→ Task details
Reproduce the passage of the TALP profiling text below from "On the host" up to and including "CPU and GPU.".

Introduction
TALP [1] (Tracking Application Live Performance), is a lightweight profiling tool specifically developed to deliver parallel efficiency metrics during production-scale HPC runs within the DLB library.
TALP is the lightweight profiling module of the DLB library, designed to monitor application performance in real time with minimal overhead. Its goal is to provide actionable efficiency metrics that help users and tools identify bottlenecks, guide optimization efforts, and support adaptive runtime decisions. The module is non-intrusive, portable, and designed to complement traditional performance analysis approaches, ensuring seamless integration into diverse HPC environments.
Built with scalability and extensibility in mind, TALP supports both online and post-mortem performance analysis. It gathers parallel efficiency metrics derived from the well-established POP methodology, enriched with hardware counter information and raw measurements that allow users to define custom indicators. Relying on standard interfaces such as PMPI and OMPT, it operates transparently without requiring code modifications. For advanced use cases, a user-level API enables developers to annotate specific code regions and obtain detailed metrics tailored to their analysis needs.
Release 3.6.0 of DLB library comes with relevant new features in the TALP module, including now hybrid MPI+GPU efficiency metrics.
DLB 3.6.0 introducing MPI+GPU efficiency metrics
The well-known POP metrics for MPI applications have long been used in profiling and tracing tools such as Scalasca, Cube, and Paraver to identify performance bottlenecks in parallel CPU executions. However, as GPU-accelerated systems become common in HPC, these CPU-centric metrics alone are no longer sufficient. The new GPU extension to the TALP efficiencies introduces a set of metrics that capture the complexity of parallel GPU executions.
On the host side, the key metric is Device Offload Efficiency, while on the device side, the new metrics include Device Load Balance, Communication Efficiency, and Orchestration Efficiency. Together, these metrics help pinpoint possible performance bottlenecks in an execution.
GPU Efficiency Metrics
-
Device Offload Efficiency (Host) quantifies the loss in efficiency when delegating work from CPU to GPU. Low values indicate that CPUs are mostly waiting on GPU-related calls such as data transfers, kernel launches, or synchronizations. The overall host-side Parallel Efficiency can be obtained by multiplying Device Offload Efficiency and MPI Parallel Efficiency.
-
Device Load Balance (Device) measures inefficiencies due to uneven kernel execution times across GPUs.
-
Communication Efficiency (Device) reflects the cost of data transfers, whether between GPUs (GPU–GPU) or between CPU and GPU.
-
Orchestration Efficiency (Device) represents idle periods when no useful GPU work is scheduled, indicating underutilization.

→ Given information

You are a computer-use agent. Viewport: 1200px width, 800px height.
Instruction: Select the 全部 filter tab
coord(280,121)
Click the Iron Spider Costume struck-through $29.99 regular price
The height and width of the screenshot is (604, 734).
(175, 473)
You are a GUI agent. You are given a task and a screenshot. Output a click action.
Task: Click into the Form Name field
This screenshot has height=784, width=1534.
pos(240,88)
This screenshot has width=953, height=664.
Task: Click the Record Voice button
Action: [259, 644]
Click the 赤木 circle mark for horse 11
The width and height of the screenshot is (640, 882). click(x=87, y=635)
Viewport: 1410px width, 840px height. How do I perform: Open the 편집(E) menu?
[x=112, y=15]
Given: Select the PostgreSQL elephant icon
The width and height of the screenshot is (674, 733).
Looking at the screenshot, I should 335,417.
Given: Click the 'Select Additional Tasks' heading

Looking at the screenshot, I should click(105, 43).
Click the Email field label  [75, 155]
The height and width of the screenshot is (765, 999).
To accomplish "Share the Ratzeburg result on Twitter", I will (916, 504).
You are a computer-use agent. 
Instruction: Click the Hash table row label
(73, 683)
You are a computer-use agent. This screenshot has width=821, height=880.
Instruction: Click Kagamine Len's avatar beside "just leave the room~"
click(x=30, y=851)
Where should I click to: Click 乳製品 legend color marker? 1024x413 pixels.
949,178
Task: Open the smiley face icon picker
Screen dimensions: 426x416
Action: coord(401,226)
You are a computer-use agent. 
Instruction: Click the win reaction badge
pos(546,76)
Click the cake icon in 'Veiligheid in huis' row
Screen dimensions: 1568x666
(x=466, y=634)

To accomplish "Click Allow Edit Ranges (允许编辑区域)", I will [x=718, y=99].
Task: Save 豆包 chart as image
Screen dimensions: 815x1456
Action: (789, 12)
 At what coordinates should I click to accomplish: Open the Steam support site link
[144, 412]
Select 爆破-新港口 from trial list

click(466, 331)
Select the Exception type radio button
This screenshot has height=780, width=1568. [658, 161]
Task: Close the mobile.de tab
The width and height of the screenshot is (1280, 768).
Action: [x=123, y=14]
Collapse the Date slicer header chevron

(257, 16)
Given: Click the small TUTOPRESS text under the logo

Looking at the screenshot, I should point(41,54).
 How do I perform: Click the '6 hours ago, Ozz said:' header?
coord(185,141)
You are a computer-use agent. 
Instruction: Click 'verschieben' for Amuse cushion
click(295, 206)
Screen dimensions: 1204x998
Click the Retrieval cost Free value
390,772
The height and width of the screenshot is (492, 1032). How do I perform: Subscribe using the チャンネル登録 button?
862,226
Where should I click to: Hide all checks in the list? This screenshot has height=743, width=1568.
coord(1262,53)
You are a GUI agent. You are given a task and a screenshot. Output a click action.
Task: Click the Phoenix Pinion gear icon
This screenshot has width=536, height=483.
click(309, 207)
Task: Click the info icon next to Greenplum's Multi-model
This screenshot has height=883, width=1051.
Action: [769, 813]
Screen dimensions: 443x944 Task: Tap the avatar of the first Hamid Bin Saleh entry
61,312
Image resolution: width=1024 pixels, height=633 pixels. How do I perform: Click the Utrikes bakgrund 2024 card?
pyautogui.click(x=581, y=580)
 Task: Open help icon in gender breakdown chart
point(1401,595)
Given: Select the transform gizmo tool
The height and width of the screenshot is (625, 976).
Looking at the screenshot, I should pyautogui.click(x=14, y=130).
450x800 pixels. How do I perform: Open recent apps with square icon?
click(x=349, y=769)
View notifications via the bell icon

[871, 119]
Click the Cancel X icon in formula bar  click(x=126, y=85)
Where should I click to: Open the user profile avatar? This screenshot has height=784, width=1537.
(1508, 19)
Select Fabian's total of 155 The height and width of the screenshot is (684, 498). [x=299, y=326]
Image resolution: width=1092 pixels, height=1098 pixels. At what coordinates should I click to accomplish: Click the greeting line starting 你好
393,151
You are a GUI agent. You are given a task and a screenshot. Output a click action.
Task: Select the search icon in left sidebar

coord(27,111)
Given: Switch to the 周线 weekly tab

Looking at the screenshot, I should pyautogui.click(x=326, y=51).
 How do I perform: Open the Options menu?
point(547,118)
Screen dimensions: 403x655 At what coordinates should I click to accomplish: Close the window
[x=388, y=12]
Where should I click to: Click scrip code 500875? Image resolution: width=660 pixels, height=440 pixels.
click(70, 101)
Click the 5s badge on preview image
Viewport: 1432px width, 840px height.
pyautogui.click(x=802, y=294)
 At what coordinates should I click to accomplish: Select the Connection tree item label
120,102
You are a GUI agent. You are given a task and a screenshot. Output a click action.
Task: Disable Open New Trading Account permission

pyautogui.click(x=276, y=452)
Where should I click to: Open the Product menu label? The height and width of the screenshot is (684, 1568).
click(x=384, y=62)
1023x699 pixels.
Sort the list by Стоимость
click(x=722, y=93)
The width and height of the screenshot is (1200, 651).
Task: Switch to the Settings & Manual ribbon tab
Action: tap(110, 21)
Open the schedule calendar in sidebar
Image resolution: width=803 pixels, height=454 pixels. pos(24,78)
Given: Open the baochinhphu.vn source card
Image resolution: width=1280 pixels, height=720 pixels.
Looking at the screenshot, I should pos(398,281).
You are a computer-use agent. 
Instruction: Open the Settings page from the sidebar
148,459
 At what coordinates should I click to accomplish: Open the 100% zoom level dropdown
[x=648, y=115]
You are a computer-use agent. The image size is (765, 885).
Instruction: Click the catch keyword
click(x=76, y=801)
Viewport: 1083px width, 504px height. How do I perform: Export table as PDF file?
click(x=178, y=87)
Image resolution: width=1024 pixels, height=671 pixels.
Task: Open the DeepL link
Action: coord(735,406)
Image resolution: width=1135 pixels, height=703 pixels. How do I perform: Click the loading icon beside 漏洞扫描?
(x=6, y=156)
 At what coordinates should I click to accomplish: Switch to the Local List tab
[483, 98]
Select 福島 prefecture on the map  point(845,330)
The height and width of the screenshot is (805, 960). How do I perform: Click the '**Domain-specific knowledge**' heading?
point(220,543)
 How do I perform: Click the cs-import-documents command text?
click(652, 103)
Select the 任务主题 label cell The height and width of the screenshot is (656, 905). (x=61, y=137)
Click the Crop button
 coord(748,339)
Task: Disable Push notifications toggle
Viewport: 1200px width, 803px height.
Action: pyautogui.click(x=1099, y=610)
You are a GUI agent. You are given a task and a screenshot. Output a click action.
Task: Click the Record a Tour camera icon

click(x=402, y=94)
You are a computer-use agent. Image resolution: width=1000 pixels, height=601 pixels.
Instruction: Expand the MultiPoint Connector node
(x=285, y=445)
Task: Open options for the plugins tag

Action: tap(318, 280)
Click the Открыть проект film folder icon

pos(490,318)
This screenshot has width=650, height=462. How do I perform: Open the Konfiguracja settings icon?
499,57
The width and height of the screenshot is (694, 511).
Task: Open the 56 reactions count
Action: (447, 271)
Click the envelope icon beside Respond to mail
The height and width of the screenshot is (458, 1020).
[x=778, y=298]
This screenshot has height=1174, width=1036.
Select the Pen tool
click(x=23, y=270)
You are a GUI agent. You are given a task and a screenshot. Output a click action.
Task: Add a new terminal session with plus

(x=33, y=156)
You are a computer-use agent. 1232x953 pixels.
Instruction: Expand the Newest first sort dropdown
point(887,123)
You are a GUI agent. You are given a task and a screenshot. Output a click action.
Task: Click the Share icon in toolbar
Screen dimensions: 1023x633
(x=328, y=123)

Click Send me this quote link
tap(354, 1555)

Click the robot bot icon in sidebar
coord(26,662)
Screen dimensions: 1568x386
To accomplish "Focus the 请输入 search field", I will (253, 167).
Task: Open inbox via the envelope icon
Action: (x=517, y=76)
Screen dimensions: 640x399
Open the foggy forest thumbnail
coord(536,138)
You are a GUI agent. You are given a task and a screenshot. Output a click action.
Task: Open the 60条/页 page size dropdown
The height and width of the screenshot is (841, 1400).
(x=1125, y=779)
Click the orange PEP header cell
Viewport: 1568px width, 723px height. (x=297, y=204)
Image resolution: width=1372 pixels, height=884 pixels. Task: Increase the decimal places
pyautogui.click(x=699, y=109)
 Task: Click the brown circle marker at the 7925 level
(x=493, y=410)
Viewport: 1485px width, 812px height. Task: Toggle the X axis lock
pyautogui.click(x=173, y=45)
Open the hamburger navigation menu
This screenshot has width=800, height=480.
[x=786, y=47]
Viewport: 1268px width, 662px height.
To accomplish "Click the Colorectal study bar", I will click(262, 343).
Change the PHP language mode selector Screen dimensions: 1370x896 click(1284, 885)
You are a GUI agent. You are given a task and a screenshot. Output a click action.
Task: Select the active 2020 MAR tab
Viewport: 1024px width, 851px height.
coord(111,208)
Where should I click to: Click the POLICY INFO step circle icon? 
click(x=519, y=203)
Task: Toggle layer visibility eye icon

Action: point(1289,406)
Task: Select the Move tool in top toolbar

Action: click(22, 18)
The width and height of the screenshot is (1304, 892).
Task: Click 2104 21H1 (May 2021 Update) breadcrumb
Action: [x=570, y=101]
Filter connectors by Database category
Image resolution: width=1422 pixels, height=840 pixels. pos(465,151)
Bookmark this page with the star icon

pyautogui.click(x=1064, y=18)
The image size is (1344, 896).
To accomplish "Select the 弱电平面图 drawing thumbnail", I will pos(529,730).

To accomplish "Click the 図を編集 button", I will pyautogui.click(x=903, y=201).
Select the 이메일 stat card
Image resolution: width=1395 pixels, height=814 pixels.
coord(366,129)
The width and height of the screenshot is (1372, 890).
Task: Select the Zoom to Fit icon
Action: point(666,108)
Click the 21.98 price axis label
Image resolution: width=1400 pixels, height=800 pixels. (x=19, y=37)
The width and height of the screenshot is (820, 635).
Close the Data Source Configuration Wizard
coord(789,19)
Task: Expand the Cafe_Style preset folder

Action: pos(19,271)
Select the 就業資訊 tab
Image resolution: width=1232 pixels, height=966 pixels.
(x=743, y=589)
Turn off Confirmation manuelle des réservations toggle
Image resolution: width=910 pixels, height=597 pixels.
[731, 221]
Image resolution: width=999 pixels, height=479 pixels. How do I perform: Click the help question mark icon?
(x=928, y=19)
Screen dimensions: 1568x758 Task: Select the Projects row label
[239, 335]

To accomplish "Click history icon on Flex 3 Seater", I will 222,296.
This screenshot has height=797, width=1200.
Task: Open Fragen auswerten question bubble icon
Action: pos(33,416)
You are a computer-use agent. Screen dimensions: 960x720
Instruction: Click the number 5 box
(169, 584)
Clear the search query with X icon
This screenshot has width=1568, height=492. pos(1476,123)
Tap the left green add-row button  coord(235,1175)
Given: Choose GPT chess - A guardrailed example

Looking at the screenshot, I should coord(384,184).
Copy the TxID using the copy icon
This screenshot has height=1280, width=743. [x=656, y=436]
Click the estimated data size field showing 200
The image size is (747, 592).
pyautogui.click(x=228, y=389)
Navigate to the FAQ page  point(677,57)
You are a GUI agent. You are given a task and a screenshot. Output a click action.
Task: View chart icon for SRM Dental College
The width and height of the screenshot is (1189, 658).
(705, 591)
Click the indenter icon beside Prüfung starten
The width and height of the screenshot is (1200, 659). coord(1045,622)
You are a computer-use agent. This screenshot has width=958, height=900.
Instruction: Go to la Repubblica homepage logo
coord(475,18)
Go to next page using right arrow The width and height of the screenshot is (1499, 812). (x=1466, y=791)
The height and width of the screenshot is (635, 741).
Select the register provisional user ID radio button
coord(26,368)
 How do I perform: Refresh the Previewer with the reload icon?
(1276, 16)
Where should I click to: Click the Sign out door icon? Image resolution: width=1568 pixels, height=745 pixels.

→ Expected answer
On the host side, the key metric is Device Offload Efficiency, while on the device side, the new metrics include Device Load Balance, Communication Efficiency, and Orchestration Efficiency. Together, these metrics help pinpoint possible performance bottlenecks in an execution.
GPU Efficiency Metrics
-
Device Offload Efficiency (Host) quantifies the loss in efficiency when delegating work from CPU to GPU. Low values indicate that CPUs are mostly waiting on GPU-related calls such as data transfers, kernel launches, or synchronizations. The overall host-side Parallel Efficiency can be obtained by multiplying Device Offload Efficiency and MPI Parallel Efficiency.
-
Device Load Balance (Device) measures inefficiencies due to uneven kernel execution times across GPUs.
-
Communication Efficiency (Device) reflects the cost of data transfers, whether between GPUs (GPU–GPU) or between CPU and GPU.